Search the records below for "scrollbar" and copy every line it turns up in.

*** Opening of Source information ***

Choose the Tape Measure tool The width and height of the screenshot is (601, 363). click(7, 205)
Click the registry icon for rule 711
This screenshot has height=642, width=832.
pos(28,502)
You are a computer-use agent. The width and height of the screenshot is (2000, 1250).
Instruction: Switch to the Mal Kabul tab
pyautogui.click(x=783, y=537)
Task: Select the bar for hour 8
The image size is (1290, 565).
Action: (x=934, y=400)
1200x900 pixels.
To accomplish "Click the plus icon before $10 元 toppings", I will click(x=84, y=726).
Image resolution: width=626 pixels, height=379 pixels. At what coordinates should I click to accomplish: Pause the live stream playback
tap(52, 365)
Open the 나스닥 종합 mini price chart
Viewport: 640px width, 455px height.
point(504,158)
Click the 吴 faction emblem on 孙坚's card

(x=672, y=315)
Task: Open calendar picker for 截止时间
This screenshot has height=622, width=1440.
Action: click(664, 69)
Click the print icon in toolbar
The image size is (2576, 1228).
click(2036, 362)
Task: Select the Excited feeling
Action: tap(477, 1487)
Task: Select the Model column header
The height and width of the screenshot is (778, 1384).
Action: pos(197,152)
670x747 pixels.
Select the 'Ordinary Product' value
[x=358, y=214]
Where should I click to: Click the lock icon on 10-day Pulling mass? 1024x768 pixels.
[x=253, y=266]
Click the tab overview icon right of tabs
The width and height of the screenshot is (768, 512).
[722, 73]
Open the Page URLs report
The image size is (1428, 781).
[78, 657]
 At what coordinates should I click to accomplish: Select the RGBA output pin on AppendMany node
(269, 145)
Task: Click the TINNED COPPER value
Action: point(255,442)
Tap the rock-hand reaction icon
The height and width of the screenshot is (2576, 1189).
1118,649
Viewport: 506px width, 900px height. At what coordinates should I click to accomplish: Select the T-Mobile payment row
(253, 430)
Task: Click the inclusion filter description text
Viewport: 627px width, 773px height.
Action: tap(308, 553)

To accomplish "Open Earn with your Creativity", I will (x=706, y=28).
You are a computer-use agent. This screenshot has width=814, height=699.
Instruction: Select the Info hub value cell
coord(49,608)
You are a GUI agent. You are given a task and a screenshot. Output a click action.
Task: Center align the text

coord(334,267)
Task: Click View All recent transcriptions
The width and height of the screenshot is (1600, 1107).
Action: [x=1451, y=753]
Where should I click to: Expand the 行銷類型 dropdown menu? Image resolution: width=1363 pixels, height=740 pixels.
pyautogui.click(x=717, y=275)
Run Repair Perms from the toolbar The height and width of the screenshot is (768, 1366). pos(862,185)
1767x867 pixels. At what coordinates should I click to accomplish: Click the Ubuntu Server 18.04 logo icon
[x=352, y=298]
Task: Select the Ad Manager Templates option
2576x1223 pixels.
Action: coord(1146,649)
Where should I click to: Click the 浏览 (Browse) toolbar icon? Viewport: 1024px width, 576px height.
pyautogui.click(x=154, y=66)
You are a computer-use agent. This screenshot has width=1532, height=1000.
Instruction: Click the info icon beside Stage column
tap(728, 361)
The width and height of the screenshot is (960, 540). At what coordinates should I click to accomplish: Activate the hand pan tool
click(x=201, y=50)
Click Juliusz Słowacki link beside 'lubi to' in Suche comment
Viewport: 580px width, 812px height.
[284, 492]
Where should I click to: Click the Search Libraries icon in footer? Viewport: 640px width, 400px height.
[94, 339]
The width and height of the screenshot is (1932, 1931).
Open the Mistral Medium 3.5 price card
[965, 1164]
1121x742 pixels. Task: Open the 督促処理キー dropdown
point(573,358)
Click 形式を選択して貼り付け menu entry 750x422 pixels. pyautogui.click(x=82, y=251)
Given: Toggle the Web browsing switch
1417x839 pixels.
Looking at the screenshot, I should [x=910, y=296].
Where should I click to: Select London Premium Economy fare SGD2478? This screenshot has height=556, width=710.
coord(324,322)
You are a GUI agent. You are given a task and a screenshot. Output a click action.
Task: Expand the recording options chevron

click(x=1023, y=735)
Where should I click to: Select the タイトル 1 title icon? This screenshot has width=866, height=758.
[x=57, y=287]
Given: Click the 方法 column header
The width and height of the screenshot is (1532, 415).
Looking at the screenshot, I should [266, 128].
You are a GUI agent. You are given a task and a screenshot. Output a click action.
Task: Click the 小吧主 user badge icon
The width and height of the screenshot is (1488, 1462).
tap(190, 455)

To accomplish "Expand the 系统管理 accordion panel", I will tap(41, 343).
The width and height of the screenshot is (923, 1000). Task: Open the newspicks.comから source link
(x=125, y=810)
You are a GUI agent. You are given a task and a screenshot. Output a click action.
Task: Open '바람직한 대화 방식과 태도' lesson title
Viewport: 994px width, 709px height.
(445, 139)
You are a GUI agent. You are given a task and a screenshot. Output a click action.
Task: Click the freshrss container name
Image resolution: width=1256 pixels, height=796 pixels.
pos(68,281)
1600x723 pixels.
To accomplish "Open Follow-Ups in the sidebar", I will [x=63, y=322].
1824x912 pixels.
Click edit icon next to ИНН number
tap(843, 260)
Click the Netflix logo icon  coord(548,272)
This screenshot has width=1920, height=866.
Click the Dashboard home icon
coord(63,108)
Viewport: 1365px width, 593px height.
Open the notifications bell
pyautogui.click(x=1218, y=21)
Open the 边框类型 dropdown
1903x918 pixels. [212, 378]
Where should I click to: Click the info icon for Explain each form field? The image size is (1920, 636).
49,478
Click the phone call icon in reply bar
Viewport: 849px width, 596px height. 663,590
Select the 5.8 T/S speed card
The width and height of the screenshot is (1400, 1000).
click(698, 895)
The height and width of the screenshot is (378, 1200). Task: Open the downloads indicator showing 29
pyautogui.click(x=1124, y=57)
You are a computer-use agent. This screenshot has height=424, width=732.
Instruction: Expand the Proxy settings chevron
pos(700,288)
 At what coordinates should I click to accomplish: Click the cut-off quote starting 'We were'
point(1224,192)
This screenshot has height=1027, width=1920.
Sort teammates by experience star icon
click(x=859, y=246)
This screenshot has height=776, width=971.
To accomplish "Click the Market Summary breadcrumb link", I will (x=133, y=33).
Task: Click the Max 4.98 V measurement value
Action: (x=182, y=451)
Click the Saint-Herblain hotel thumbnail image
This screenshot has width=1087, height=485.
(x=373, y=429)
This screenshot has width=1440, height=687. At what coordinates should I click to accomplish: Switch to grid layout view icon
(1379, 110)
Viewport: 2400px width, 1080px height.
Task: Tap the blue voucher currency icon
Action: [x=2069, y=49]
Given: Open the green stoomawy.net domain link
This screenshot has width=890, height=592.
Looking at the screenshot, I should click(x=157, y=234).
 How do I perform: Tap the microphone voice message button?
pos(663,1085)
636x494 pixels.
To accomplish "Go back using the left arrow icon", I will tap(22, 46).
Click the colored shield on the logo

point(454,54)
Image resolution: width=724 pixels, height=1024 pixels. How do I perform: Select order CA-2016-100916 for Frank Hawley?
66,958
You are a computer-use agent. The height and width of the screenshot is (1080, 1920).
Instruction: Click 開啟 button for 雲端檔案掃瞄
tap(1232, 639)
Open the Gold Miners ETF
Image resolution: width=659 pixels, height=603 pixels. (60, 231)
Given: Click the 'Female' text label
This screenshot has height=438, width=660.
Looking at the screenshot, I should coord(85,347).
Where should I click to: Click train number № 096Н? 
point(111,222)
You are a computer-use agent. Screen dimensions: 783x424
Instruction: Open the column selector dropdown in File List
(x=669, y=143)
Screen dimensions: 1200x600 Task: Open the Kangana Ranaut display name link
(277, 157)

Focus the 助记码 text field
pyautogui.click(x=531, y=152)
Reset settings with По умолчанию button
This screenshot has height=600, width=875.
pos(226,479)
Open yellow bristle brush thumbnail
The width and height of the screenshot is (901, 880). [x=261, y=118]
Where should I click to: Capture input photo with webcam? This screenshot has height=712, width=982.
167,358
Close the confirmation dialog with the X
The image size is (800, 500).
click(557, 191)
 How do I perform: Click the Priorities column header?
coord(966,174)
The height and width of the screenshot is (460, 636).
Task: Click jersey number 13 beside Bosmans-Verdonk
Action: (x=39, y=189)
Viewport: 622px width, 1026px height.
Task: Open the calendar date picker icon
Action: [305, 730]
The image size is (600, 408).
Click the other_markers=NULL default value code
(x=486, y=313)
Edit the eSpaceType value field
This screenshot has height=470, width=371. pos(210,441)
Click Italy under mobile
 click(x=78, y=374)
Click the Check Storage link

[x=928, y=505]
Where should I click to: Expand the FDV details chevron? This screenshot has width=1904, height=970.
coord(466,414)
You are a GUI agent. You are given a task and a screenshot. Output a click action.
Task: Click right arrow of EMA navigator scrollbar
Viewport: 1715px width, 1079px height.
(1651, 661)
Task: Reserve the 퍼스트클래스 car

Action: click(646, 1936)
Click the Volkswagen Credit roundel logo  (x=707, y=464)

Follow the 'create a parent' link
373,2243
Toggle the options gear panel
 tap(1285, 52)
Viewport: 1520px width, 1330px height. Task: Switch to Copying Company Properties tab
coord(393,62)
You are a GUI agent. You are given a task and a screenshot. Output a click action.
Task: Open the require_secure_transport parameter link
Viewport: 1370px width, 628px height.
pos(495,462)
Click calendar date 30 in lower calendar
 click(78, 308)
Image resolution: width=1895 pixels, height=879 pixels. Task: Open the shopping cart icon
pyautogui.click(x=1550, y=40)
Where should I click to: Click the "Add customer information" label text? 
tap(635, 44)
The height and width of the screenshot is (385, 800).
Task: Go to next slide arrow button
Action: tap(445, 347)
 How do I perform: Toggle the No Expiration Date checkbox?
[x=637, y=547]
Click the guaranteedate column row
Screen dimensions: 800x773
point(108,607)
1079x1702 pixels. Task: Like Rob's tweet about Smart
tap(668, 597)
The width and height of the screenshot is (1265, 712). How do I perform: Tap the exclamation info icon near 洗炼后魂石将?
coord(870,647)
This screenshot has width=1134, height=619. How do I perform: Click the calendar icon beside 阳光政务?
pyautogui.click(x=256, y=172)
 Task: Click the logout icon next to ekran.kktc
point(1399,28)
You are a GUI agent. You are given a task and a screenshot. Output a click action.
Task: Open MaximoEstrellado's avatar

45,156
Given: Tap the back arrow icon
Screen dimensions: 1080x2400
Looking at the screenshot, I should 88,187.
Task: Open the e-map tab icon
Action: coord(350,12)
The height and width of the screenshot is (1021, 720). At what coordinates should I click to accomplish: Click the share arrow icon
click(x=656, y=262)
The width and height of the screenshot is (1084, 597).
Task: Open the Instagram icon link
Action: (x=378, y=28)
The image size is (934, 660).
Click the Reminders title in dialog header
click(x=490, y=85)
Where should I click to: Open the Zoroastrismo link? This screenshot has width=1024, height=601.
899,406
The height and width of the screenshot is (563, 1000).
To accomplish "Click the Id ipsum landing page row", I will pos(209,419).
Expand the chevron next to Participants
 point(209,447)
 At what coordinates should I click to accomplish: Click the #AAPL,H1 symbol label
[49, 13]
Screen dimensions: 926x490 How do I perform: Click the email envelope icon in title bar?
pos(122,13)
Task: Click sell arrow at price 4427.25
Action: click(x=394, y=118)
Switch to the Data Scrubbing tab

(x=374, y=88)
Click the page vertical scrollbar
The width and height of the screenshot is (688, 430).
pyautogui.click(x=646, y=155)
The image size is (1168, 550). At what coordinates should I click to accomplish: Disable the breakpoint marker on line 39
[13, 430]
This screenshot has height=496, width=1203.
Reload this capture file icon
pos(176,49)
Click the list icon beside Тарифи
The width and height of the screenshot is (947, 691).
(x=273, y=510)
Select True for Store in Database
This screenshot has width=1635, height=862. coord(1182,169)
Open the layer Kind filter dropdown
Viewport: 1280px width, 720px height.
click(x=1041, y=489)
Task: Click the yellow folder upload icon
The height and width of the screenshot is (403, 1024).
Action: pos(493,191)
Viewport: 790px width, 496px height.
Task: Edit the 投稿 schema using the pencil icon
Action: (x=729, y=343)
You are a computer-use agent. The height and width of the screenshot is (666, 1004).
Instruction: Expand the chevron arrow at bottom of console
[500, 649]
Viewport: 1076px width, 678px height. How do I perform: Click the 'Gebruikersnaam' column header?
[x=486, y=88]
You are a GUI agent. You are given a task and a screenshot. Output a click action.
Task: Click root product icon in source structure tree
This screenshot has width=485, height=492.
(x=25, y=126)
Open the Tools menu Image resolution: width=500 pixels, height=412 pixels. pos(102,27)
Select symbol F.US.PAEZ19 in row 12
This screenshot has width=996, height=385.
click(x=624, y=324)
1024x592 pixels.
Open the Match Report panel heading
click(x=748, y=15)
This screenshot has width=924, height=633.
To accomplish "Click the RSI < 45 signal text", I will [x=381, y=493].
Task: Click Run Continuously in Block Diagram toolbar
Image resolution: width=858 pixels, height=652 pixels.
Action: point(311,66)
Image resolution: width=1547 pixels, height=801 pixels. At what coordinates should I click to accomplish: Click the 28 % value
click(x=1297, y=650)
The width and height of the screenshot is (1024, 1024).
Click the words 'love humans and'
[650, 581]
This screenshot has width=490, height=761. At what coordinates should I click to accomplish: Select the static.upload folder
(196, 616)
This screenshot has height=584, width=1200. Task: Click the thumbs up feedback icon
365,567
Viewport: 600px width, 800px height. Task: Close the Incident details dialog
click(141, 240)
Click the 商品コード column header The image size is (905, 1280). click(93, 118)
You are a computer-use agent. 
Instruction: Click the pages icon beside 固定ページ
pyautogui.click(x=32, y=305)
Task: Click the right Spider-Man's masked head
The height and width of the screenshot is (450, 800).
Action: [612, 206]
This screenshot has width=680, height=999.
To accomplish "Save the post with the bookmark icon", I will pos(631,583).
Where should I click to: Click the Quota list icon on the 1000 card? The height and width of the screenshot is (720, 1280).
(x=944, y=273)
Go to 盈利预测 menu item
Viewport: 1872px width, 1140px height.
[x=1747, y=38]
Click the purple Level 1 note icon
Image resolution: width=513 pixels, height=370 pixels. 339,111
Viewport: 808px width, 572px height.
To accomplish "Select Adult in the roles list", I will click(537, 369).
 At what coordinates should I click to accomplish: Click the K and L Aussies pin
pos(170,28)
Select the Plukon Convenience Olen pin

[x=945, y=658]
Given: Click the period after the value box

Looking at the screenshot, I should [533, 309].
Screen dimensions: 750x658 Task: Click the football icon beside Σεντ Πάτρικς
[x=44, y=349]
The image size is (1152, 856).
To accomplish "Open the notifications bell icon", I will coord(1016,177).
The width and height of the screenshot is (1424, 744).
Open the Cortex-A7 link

*** Close of Source information ***

→ **Expected answer**
Task: Click right arrow of EMA navigator scrollbar
Click the page vertical scrollbar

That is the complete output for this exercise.